The building and construction industry is a vital part of the New Zealand economy, employing over 280,000 people. With the current housing crisis, it is essential that we have a framework that allows for innovation to increase capacity. But we are currently inhibiting our ability to innovate quickly.

New Zealand has found itself in the situation where our building regulations restrict competition for building products, especially from overseas markets, because we require most products to go through an expensive and time-consuming testing regime. This is an absolute barrier to entry for new and innovative products, and one of the principal causes of the unnecessary delays that are occurring in the industry.

Most of the current research and development of new products and processes for building and construction is driven by offshore manufacturers. New Zealand needs to welcome and allow these new innovations to be used much more readily here.

Unfortunately we have a regulatory regime that is inflexible and consenting authorities that are slow to adapt. The current Government has shown no interest in reforming a system that stifles the innovative process.
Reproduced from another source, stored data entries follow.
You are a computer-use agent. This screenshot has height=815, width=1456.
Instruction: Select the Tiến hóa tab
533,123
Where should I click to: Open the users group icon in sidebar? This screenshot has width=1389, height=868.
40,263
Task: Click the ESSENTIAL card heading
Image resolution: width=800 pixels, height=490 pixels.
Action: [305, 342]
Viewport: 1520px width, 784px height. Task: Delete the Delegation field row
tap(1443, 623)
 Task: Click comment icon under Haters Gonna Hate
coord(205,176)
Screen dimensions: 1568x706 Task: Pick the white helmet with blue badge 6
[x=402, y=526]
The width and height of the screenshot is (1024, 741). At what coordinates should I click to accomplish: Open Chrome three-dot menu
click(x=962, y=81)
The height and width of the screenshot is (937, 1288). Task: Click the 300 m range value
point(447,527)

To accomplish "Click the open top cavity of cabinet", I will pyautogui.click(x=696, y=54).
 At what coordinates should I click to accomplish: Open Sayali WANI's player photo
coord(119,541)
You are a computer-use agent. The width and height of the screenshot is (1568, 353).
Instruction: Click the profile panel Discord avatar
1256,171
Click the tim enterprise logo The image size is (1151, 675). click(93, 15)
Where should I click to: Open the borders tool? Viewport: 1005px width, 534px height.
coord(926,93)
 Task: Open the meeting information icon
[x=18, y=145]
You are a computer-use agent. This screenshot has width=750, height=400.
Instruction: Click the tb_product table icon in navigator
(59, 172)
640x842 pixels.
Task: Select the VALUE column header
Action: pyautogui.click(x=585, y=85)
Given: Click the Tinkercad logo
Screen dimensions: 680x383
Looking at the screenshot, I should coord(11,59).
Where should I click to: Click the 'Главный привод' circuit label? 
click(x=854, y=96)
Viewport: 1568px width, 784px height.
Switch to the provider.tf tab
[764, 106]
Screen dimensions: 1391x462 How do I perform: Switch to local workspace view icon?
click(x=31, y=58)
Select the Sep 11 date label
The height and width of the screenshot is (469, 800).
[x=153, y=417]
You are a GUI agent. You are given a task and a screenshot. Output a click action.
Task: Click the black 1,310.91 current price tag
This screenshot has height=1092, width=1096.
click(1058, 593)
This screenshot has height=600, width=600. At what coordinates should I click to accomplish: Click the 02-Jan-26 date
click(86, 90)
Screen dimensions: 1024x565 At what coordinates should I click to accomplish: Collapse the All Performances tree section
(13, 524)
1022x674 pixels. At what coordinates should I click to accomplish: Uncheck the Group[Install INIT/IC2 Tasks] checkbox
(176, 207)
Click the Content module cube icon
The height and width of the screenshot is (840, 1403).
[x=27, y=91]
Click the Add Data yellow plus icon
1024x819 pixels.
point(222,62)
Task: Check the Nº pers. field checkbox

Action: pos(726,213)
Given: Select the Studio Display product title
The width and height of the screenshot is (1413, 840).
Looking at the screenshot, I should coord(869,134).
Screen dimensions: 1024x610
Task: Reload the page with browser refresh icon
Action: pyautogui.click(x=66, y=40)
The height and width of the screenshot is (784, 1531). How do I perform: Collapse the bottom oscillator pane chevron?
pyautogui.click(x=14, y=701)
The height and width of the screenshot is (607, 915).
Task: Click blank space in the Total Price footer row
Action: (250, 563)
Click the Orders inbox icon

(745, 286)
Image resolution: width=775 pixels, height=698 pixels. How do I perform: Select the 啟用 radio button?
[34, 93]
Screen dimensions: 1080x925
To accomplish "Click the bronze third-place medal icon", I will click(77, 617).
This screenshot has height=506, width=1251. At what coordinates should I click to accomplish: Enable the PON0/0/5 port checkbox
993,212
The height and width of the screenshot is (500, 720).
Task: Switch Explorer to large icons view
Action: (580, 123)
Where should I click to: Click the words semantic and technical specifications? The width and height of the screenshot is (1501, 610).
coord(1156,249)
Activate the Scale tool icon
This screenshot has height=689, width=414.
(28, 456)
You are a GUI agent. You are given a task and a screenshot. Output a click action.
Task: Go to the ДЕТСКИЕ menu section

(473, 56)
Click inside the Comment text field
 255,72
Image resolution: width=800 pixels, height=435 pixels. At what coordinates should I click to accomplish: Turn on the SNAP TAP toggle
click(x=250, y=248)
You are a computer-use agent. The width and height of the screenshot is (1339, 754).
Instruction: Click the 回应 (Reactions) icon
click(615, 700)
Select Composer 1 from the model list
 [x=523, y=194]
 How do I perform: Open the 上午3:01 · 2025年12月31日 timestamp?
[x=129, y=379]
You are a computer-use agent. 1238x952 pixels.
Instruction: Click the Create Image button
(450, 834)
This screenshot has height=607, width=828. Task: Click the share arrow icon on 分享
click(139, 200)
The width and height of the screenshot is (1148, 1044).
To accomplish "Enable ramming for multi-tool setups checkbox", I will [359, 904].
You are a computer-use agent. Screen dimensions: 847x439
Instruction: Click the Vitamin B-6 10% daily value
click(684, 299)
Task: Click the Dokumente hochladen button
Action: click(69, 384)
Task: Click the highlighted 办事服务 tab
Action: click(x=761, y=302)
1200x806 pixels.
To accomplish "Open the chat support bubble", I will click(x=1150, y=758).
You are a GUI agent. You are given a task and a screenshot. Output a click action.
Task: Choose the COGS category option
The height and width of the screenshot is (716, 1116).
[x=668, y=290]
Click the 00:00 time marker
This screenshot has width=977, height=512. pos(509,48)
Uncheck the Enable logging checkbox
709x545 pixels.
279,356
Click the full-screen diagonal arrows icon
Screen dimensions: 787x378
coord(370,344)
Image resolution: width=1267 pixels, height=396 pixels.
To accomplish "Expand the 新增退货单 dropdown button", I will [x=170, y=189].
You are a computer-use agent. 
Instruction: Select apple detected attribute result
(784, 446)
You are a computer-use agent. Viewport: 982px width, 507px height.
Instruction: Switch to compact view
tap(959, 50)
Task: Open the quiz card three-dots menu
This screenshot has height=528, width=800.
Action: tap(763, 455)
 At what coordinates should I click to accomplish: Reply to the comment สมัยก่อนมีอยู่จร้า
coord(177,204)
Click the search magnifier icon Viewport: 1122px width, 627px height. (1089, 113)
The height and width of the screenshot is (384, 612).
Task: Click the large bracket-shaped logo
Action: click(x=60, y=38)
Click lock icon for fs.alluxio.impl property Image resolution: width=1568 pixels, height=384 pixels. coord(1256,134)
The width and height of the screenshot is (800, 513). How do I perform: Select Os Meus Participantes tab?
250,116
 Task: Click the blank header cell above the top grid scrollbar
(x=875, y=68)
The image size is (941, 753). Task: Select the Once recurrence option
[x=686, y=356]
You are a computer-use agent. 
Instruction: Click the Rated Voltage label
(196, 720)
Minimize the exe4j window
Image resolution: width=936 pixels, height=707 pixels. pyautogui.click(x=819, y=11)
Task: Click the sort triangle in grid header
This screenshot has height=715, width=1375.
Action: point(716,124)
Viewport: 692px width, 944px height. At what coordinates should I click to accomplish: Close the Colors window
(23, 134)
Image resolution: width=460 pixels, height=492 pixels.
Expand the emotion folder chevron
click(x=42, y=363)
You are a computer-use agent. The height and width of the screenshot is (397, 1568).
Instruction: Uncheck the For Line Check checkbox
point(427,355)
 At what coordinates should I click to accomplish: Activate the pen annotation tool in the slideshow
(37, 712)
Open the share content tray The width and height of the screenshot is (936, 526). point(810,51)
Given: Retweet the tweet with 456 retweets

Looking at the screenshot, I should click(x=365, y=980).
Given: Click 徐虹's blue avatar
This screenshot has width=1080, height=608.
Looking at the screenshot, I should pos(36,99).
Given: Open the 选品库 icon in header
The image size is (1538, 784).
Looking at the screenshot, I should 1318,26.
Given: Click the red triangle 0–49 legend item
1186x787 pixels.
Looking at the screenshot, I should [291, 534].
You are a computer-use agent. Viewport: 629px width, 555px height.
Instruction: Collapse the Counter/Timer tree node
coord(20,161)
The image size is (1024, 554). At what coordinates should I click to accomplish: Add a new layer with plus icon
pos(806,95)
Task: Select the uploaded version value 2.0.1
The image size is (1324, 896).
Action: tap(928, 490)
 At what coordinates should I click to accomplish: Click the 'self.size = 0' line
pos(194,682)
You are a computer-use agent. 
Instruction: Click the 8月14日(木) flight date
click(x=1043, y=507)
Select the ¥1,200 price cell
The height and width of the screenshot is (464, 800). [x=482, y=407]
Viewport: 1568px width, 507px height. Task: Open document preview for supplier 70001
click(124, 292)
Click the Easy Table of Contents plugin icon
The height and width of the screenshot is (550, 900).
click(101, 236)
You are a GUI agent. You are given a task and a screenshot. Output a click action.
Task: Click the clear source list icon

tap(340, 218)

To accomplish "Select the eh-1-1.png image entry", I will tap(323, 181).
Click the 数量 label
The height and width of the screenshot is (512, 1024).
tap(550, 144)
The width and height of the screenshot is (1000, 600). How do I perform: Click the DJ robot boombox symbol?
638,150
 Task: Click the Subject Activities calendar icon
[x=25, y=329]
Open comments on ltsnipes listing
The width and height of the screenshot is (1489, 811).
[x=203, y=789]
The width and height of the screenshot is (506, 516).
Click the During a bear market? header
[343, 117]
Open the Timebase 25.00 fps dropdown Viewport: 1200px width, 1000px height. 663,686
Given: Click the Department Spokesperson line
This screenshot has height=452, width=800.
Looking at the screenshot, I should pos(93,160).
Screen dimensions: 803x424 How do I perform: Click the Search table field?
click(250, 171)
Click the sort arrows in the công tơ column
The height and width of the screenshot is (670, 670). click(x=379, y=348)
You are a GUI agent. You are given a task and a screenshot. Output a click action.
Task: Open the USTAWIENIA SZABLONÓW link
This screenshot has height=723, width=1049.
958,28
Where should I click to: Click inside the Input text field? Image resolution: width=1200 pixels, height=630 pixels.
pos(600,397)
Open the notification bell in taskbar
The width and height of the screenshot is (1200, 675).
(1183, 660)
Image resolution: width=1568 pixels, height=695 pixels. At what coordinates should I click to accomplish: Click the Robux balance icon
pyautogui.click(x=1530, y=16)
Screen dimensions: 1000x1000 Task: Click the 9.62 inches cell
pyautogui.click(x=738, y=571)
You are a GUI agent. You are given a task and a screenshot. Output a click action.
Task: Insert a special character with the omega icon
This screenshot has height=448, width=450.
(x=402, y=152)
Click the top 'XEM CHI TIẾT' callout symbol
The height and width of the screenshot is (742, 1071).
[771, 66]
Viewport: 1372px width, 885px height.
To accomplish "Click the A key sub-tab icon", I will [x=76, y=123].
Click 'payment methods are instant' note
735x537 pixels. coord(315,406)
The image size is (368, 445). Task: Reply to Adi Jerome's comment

Of course we have to be mindful of cutting corners, but we should acknowledge that not all products that are used in building and construction create a risk.

There are international standards that are world-leading, such as the International Building Code, British Standards and ISO, which have led to products that have a proven history of successful use overseas.

But rather than adopting international standards, New Zealand has created its own specific arrangements. For example, 10mm plasterboard is specified for residential builds in New Zealand and has also been approved as a structural element. More commonly overseas, the standard size for plasterboard is 9 mm and 11 mm for residential projects. And this isn’t a situation unique to plasterboard. Other building products such as steel, timber, cement, insulation and window joinery are in a similar situation.

We need to turn our thinking upside-down and it starts with an attitude: let’s be open to new innovation. That could mean making greater use of new proven products or new methods of construction – such as modular construction – that have been demonstrated as both safe and efficient in other jurisdictions similar to ours.

With regards to appropriately accredited and proven products from offshore, one idea that I believe has some merit is to adopt a graduated system. This would involve an increasing level of scrutiny being applied to products that affect structural integrity, weather tightness or energy performance, with lesser requirements for materials that don’t.

In practice, that might mean components which are structural or affect seismic performance, or involve building safety such as cladding, HVAC, water/wastewater, and fire protection, a gating process could be applied where they would be assessed for their use in NZ.

But for products that are low-risk, importers might only be asked to supply technical datasheets and product in-service reports to be cleared for use in New Zealand.

For many products where they have the necessary certification and history of use, no further requirement would be necessary. However, if there were concerns, then they may be required by exception to undergo a full appraisal or get product certification (such as CodeMark).

The review process could be overseen by a committee of experienced building practitioners who would evaluate and decide all applications for importation.

We should also be exploring the use of new technologies to reduce the time for consenting, undertaking building inspections and issuing codes of compliance – another issue that is currently causing massive and costly delays for builders, with territorial authorities taking up to 70 days to process and approve building consent applications. Great use of technology can play its part in reducing unnecessary delays.

Fresh thinking is essential if New Zealand is to continue to build new and better homes – and build them quickly.